Progressing Without Just Adding Weight
Small muscles like the biceps and triceps don’t respond well to large jumps in load. Going from a 25-pound dumbbell to a 30-pound dumbbell is a 20% increase, which is steep for a curl. There are several other ways to create progressive overload that work better for isolation exercises.
- Slow the tempo. Instead of curling for one second up and one second down, try three seconds on the lowering phase and two seconds on the lift. This increases the total time your muscle spends under tension without changing the weight.

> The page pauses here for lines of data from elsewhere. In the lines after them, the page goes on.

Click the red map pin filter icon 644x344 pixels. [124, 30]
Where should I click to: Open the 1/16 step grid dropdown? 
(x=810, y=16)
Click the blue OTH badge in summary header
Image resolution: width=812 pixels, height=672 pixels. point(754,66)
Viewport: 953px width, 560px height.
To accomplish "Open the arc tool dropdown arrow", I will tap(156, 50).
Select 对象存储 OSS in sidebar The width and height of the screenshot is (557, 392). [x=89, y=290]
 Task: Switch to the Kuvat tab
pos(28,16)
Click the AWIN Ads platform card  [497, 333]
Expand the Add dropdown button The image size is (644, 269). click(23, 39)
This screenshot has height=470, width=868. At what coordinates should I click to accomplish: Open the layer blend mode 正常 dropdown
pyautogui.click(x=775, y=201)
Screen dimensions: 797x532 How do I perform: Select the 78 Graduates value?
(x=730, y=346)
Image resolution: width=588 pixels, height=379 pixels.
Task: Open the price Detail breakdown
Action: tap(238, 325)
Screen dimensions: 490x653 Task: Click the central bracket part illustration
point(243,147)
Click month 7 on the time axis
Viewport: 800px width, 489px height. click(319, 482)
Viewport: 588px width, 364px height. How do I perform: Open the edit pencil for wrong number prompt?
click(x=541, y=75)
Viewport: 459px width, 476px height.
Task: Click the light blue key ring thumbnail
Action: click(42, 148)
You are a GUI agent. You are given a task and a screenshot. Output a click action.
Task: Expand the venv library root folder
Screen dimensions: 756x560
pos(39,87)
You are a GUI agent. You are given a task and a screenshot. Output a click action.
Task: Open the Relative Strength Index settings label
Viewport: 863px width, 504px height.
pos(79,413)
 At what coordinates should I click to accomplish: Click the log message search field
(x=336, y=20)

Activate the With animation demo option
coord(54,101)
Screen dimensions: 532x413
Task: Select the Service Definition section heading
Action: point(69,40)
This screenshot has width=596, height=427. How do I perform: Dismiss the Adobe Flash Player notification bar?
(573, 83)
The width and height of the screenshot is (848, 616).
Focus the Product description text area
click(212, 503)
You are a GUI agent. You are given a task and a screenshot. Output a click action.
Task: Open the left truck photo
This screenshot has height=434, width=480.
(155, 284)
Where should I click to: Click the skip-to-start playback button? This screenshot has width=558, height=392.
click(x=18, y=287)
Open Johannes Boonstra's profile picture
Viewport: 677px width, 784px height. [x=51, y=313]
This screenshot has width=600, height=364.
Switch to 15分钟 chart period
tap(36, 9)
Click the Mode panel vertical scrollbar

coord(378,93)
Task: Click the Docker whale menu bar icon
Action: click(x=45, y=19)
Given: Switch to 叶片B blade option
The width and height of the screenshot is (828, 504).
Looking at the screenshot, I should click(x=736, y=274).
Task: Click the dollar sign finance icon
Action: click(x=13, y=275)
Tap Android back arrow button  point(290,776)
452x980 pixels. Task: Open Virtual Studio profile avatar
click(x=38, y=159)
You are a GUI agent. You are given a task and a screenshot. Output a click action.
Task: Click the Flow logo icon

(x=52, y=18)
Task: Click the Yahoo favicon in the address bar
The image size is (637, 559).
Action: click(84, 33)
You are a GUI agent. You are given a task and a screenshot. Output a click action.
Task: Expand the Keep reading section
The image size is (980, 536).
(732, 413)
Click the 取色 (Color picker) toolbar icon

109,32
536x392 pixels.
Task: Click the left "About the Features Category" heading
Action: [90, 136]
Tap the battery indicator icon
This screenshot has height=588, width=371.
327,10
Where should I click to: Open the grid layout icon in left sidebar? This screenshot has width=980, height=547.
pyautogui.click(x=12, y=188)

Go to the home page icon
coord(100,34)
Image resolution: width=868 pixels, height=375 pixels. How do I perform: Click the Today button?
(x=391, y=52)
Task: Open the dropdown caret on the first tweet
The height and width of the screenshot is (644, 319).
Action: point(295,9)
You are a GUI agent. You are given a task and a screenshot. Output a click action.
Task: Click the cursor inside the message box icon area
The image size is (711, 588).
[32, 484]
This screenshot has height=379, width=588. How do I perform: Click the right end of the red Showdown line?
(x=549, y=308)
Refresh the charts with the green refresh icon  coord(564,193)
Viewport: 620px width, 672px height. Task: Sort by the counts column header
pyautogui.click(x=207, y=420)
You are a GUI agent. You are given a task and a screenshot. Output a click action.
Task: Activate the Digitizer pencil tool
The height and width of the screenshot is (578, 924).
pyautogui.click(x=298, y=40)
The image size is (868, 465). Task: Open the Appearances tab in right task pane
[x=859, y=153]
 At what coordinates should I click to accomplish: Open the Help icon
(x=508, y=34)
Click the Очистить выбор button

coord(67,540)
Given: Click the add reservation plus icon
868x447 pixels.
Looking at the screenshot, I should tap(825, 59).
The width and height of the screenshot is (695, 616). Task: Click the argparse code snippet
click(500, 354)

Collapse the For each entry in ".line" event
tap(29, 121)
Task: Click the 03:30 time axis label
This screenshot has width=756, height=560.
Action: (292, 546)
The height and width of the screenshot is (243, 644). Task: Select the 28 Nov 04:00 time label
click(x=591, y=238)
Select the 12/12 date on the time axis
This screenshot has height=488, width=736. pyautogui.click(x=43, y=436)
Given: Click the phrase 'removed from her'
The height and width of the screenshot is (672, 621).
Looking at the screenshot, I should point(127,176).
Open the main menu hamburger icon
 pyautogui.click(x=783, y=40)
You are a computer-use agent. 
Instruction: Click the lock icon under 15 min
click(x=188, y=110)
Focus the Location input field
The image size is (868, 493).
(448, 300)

- Add a pause. Holding the hardest point of the movement for two to three seconds, like the bottom of a preacher curl or the top of a kickback, forces your muscles to sustain effort without momentum.
- Use rest-pause sets. Perform a set to near failure, rest 10 to 20 seconds, then do as many additional reps as possible. This lets you accumulate more total work with the same weight in a single set.
- Try compound sets. Pair two exercises for the same muscle back to back with no rest. For example, follow hammer curls immediately with reverse curls. The accumulated fatigue drives a stronger growth stimulus without needing heavier weights.
Cycling through these techniques over several weeks keeps your muscles adapting even when you can’t increase the load on the bar.
Protein Needs for Muscle Growth
A meta-analysis covering healthy adults under 65 found that consuming at least 1.6 grams of protein per kilogram of body weight per day produced the best outcomes for lean mass gains during resistance training. For a 170-pound (77 kg) person, that works out to roughly 123 grams of protein daily. Going above this threshold doesn’t appear to provide significant additional benefit for most people, though it’s unlikely to cause harm.
Spreading protein across three to four meals rather than loading it into one or two sittings helps keep muscle protein synthesis elevated throughout the day. A meal containing 25 to 40 grams of protein is generally enough to maximize the synthetic response for that sitting.
A Sample Weekly Arm Plan
Here’s a practical framework you can layer onto your existing program. Perform these exercises across two sessions per week, with at least 48 hours between them.
Session 1
- Triangle push-ups or dips: 3 sets of 8 to 12 reps
- Overhead triceps extension: 3 sets of 10 to 15 reps
- Preacher curls: 3 sets of 10 to 12 reps
- Hammer curls: 2 sets of 10 to 12 reps
Session 2
- Triceps kickbacks: 3 sets of 12 to 15 reps
- Rope pushdowns: 3 sets of 10 to 15 reps
- Spider curls or concentration curls: 3 sets of 10 to 12 reps
- Reverse curls: 2 sets of 10 to 15 reps
This gives you roughly 12 direct sets each for triceps and biceps per week, plus forearm and brachialis work built into the hammer and reverse curls. Train each set within two reps of failure. When you can complete the top of the rep range for all sets, increase the weight by the smallest increment available, or apply one of the progression techniques above.